Freedom's Challenge
Wright Mills so famously wrote, "Freedom is not merely the opportunity to do as one pleases; neither is it merely the opportunity to choose between set alternatives. Freedom is, first of all, the chance to formulate the available choices, to argue over them - and then the opportunity to choose."
As Americans today, we live in a world of choices. Our homes, a motley assortment of tenements, mansions, apartments, and average two-story houses like mine, line streets from the Atlantic to the Pacific with the promise of freedom, the security of protection, and the responsibilities of liberty. Paved of the convictions and hard work of generations that have come before, these streets are full of more than just gravel and rocks and cement - they are the nesting grounds of hope.
When I was younger, I would listen to the stories my grandfather told me about playing outside when he was a young boy - you could run from house to house, free as a bird from the oversight of parents, terrorizing the neighbor's dog, greeting the postman, playing kick the can. You were allowed to run and kick and play ball and explore learn the strength of your own two legs beneath you. You were allowed to grow. You were free to grow.
My childhood was spent in the backyard of my house; my father, a fireman, instilled in me the promise of safety, and my mother, an entrepeneur, encouraged me to try out my own strengths and skills. My neighborhood is safe, my public school is good, and my tiny community let me grow up with the idea that it is in normal to ride your bike to school, pack your lunch in a superman lunch box, and study the ideas of the revolution with the heart of a young patriot.
This idea of the American Childhood, a celebration of freedom and firecrackers on the Fourth of July and streets safe enough to play, came crashing down for me one day walking home from school when I was 12. I'd like to think I'm built like my dad, but the truth is I'm just tall for my age, and when other sixth-graders were still waiting for their growth-spurts to hit, I had already become what seemed to me the size of a professional basketball player sinking down into his too-small desk at school, all legs and arms and ankles. A few seniors from the high school saw me, and thinking I was one of the kids in their grade who had escaped whatever social indoctrination bullying is, mugged and beat me, leaving me bloody and changing my world forever. My grandfather was 12 and playing stickball; I was 12 and hobbling home.

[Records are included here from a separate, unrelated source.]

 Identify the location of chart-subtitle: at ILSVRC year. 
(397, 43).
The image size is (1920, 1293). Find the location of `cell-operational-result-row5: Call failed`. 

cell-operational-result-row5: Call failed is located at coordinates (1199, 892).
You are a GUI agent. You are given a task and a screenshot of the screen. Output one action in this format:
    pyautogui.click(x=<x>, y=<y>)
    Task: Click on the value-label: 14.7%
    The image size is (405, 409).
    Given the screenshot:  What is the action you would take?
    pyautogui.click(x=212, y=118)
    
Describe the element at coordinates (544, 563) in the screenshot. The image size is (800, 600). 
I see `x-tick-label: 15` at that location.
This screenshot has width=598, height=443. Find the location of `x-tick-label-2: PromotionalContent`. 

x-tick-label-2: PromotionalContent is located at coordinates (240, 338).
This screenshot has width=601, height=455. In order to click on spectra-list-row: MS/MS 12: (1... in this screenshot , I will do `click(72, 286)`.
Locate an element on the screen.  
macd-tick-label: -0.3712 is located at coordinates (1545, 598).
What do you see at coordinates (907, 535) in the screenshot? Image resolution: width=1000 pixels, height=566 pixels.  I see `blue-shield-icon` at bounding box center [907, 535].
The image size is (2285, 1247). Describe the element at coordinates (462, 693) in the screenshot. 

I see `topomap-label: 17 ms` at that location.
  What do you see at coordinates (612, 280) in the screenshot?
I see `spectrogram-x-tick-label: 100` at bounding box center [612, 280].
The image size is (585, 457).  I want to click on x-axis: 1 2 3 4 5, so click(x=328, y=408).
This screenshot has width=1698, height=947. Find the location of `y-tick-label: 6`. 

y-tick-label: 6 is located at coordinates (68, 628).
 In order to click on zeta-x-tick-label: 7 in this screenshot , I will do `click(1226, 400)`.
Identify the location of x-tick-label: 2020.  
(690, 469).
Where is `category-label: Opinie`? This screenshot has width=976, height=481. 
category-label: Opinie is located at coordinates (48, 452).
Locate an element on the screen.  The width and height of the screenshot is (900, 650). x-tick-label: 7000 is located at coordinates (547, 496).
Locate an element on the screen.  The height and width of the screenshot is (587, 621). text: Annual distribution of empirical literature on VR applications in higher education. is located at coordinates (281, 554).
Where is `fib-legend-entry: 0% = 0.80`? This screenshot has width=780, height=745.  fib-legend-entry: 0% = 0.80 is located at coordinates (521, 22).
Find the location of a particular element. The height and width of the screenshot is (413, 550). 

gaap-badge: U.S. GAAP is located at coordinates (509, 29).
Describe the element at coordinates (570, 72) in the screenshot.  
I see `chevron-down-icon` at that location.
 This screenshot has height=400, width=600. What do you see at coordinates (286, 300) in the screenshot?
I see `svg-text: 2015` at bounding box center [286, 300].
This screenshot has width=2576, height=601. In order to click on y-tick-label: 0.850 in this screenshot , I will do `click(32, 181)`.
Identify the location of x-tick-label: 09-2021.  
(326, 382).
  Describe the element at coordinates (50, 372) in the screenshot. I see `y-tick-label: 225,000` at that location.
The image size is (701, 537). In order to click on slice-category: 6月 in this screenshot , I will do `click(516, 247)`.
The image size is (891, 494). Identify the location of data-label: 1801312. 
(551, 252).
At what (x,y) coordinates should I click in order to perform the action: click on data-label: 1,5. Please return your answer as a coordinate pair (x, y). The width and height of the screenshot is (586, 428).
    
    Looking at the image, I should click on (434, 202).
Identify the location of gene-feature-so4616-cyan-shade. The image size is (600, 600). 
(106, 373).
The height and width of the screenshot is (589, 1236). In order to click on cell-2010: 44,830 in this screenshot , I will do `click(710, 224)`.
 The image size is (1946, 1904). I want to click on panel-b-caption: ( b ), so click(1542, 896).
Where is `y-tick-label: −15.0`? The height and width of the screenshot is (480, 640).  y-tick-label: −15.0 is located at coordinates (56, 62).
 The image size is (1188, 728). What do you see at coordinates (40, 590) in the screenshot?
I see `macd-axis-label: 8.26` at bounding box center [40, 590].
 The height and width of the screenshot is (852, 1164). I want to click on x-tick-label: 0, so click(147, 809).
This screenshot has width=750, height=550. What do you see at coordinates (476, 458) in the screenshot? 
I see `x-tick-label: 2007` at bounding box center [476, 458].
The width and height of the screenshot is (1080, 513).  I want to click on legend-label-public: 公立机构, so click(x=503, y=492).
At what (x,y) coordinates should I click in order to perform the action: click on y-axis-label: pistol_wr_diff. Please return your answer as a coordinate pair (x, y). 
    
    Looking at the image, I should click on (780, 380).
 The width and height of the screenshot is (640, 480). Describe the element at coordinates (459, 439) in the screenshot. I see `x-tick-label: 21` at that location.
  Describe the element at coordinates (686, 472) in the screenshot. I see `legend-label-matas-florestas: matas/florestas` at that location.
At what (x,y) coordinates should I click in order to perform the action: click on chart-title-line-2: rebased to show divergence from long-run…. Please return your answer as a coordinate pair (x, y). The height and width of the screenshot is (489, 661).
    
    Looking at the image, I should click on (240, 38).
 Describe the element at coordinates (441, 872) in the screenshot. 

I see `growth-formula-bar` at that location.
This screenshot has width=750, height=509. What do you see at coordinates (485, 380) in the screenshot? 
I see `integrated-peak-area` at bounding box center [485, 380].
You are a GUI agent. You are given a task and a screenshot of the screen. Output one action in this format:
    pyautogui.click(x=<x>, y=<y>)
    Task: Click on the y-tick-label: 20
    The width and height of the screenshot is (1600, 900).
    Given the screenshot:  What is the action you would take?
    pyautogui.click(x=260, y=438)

The bruises healed, as bruises do, but the scar this left on my idea of the world has yet be so mollified.
My home had always been a place of safekeeping, a place where I was free to be me, and now it is a place where I'd be lying if I didn't admit I sometimes feel a pang of fear.
But what am I so afraid of? The bigger bullies? I am bigger now, and none of them would lay a finger on me. I'm not afraid of my school, my teachers, my streets, but somehow inside of me, there is some fear: I know things are different.
Both of my grandfathers served in the Navy during World War II; both fought to protect an idea of freedom and security that was taken away from me at 12. My grandfather was 17 when he was on Iwo Gima - these 17-year-olds did not even respect that which they were taking away.
I am now 18, and I can't imagine having traded prom and homecoming last year for a military-issue weapon and a station in Iraq. I don't even know what it must be like to be an Iraqi - do 12-year-olds there wish they could walk down the street worried only about bullies from the senior high? Abraham Lincoln said, "Those who deny freedom to others deserve it not for themselves." And as we send more and more of my peers - kids my age - across the seas to protect the freedom of others, I wonder more about what it is that I have to begin with?
Is freedom that feeling I lost when I was 12? Was it what was shook on 9/11? Is it being able to play in my front yard and not worrying that I might be bullied, kidnapped, or killed? Does it mean fireworks on the fourth? Apple-picking every fall? Superman lunchboxes? What does it mean to be American?
The America my grandfathers knew was an English-speaking, public-schooled, baseball-loving nation where Joe Damagio was revered and the disappearance of the Lindbergh baby through the whole country up in arms; would their parents even recognize a world with an Amber Alert? Would they know to Dial 1 for English? Would they find a way to occupy themselves inside, where the door can lock behind you to keep away real life?